Bij de presentatie van de Monitor Creatieve Industrie 2021 lag er veel nadruk op de gevolgen van de coronacrisis voor de sector. Maar er is veel meer aan de hand, zeggen de opstellers in hun analyse van het rapport. Ton van Mil, directeur van Media Perspectives, vraagt onder meer aandacht voor de noodzaak tot samenwerking in de creatieve industrie. “In de sector zouden meer publiek-private samenwerkingen mogelijk moeten zijn. Regelgeving zit nu vaak in de weg als het gaat om marktafbakening en gezamenlijke ontwikkeling.”
Volgens Van Mil is er samenwerking nodig tussen publieke omroepen en commerciële partijen. “Met de concurrentie van internationale platformen is het publiek gefinancierde deel van de media-industrie onmisbaar. Dat maakt investeringen in innovaties mogelijk vanuit het Nederlandse en Europese perspectief.” Van Mil noemt als voorbeeld een ‘metaverse werkplaats’. Die zou op het Media Park in Hilversum kunnen komen. “Zoiets ontstaat vanuit de media maar gaat alle sectoren raken. Zo’n initiatief is het waard om te ondersteunen.”
Ministeries maken voor de economische en maatschappelijke impact van de creatieve industrie onderscheid naar de herkomst van de omzet van die organisaties. Dat helpt niet, meent Frank Visser. “Publiek of privaat gefinancierd doet er voor het ecosysteem en de onderlinge samenwerking niet toe. Daar onderscheid in maken, door delen wel en niet mee te tellen, gaat voorbij aan de impact van de sector met 368.000 banen voor Nederland. De Nederlandse creatieve industrie moet groter denken. De versnippering die er nu is tussen publieke en private onderdelen van de creatieve industrie, moet verminderen om een economisch en maatschappelijk steviger fundament te bieden.” Ook de overheid kan daarbij volgens Van Mil helpen. “Die zou de crossover naar andere sectoren moeten aanjagen.”

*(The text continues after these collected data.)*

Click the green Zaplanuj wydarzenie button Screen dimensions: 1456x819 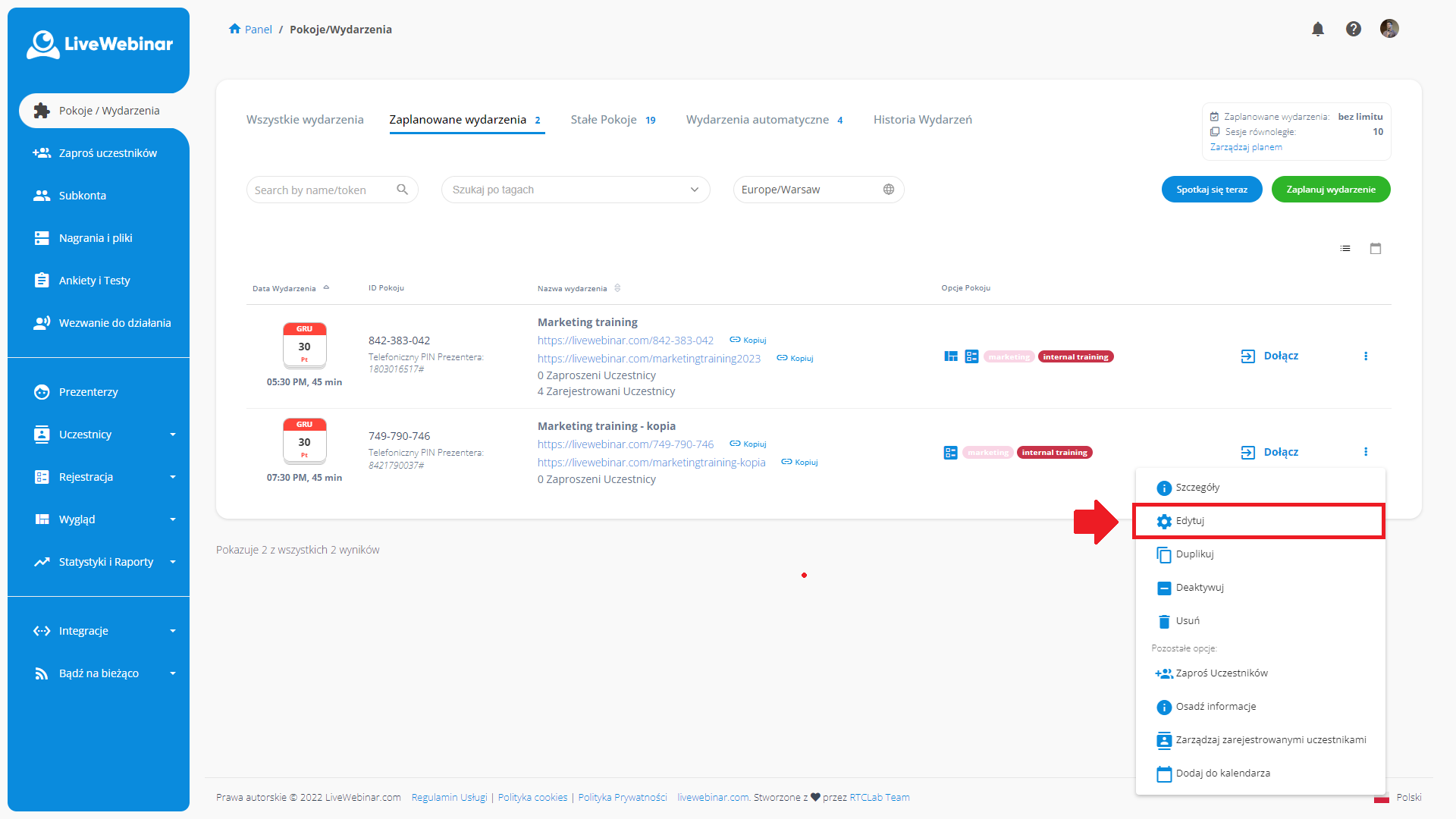[x=1331, y=190]
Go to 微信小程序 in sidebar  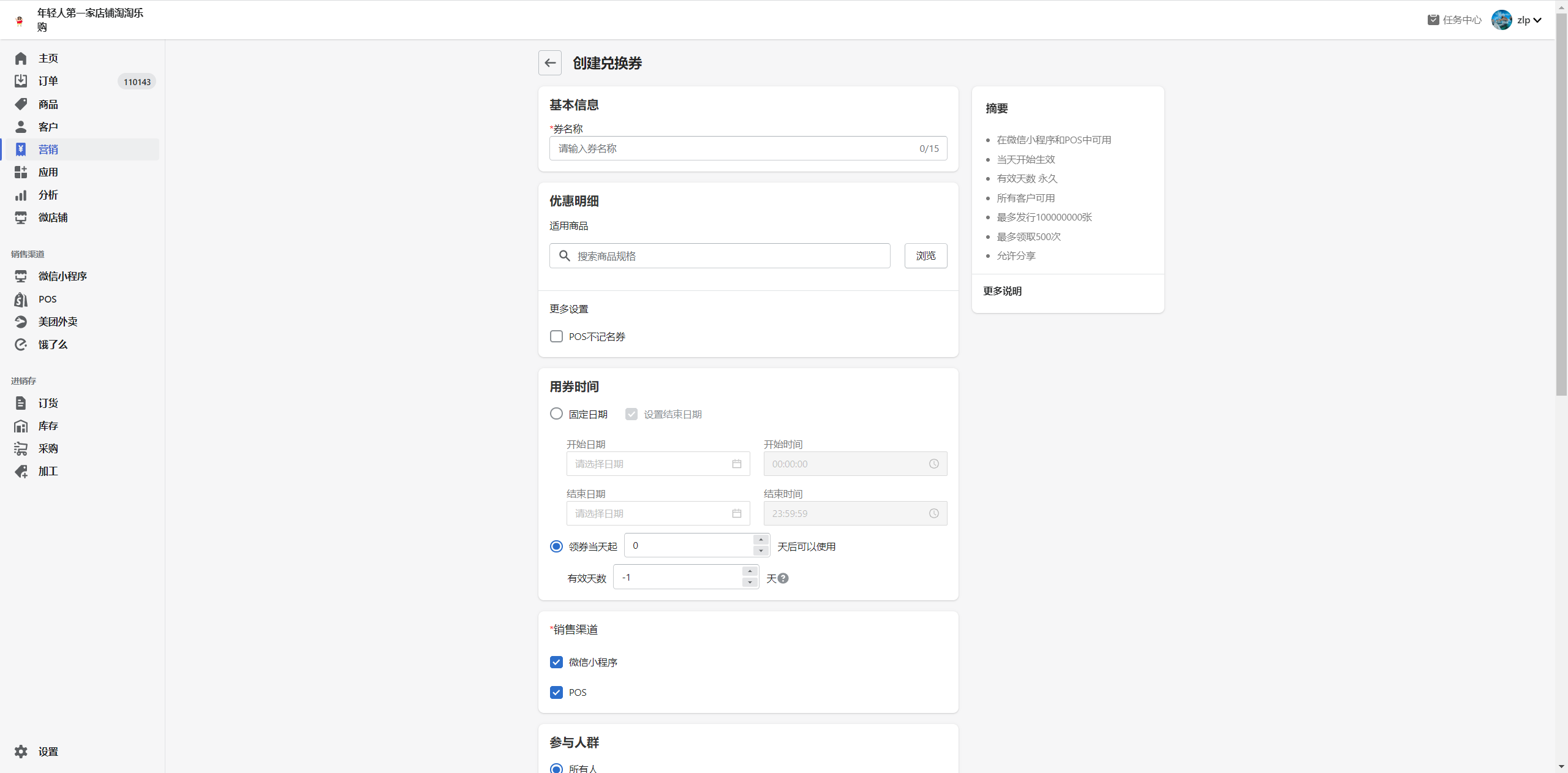click(x=62, y=276)
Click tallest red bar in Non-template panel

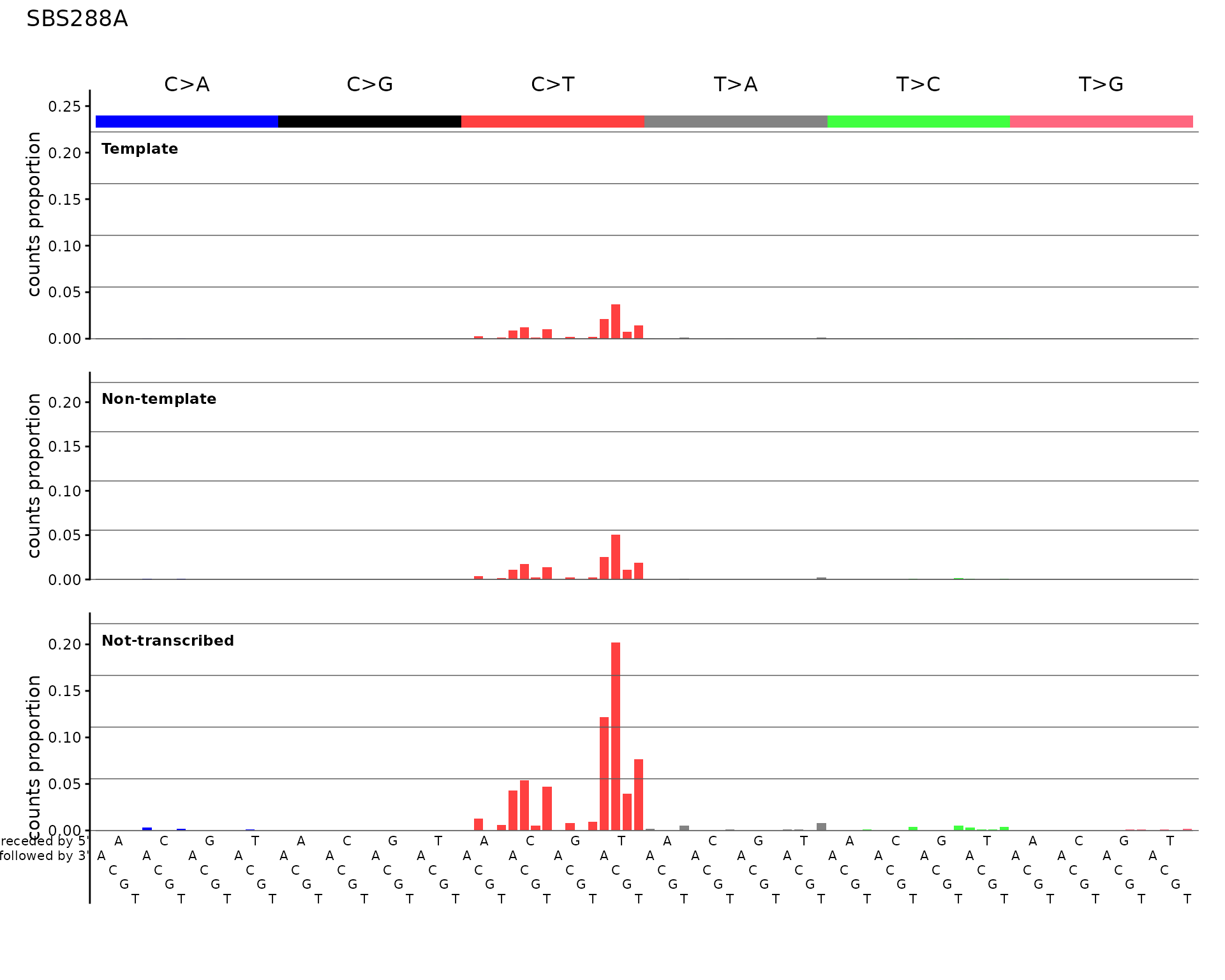(616, 557)
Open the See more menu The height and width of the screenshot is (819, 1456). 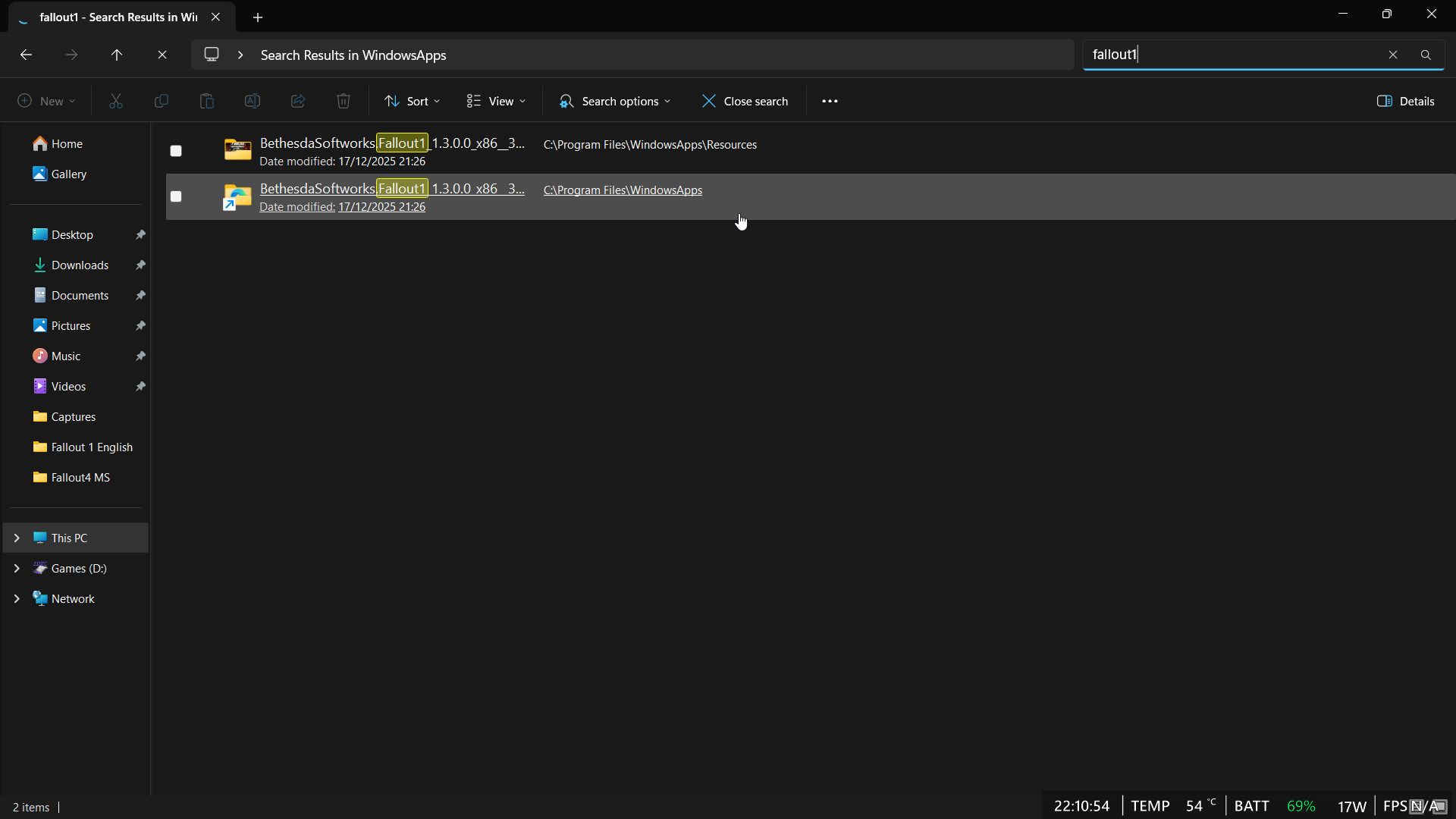pyautogui.click(x=830, y=101)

Uit de Monitor Creatieve Industrie blijkt ook de potentie van mediatechnologie in Nederland, aldus Van Mil. Hij vindt dat er extra aandacht moet komen voor mediatech. “Nederlandse partijen leveren innovaties die vooral in het buitenland worden geëxploiteerd. Media wordt metaverse, we moeten technologie en content samenbrengen en de innovatie die op dat snijvlak ontstaat stimuleren en koesteren. Een instituut zou zich daar specifiek op kunnen gaan richten, zoals we ooit met het Telematica Instituut hebben gedaan.”
Frank Visser vindt dat er ook iets moet worden gedaan aan de financiële structuur van de creatieve industrie. “Dat heeft een herijking nodig”, zegt hij. “Mede door het grote aandeel zzp’ers, voor wie slechts karige regelingen hebben bestaan, heeft de sector relatief veel meer schade geleden dan andere sectoren. Terwijl andere onderdelen goed zijn gecompenseerd. Onze polder is er, zo blijkt maar weer, er vooral eentje van werkgevers en werknemers. Waar je ziet dat werknemerslasten ruimschoots gecompenseerd worden tot meerdere malen modaal, was er voor ZZP’ers alleen de karige TOZO-regeling. Voor de creatieve industrie die voor de helft bestaat uit ZZP’ers is dat een extra slechte regeling geweest.”
ZZP’ers zijn onmisbaar in de creatieve industrie, legt Visser uit. “Er zijn bedrijven in de creatieve industrie die met name in 2021 weer goed gedraaid hebben, maar ook zij profiteren van de vele zzp’ers in de sector die tegen relatief lage tarieven ingehuurd worden, waardoor bedrijven flexibel kunnen op- en afschalen.”
Uit het rapport blijkt eens te meer dat het belang van cultuur, zoals theaters, musea en concerten, niet moet worden onderschat. Onderzoeker Paul Rutten: “Cultuur in brede zin moet hoger op de ladder staan waar het gaat om de noodzakelijkheid van de sector voor de samenleving. In tijden van het gedoseerd openen van de samenleving kan het niet zo zijn dat cultuur altijd na winkelen komt.” Ook hier kan samenwerken toevoegde waarde hebben, vindt Rutten. “Met meer ruimte voor publiek privaat samenwerken kunnen investeringen in cultuur een hefboomeffect hebben in de economie.”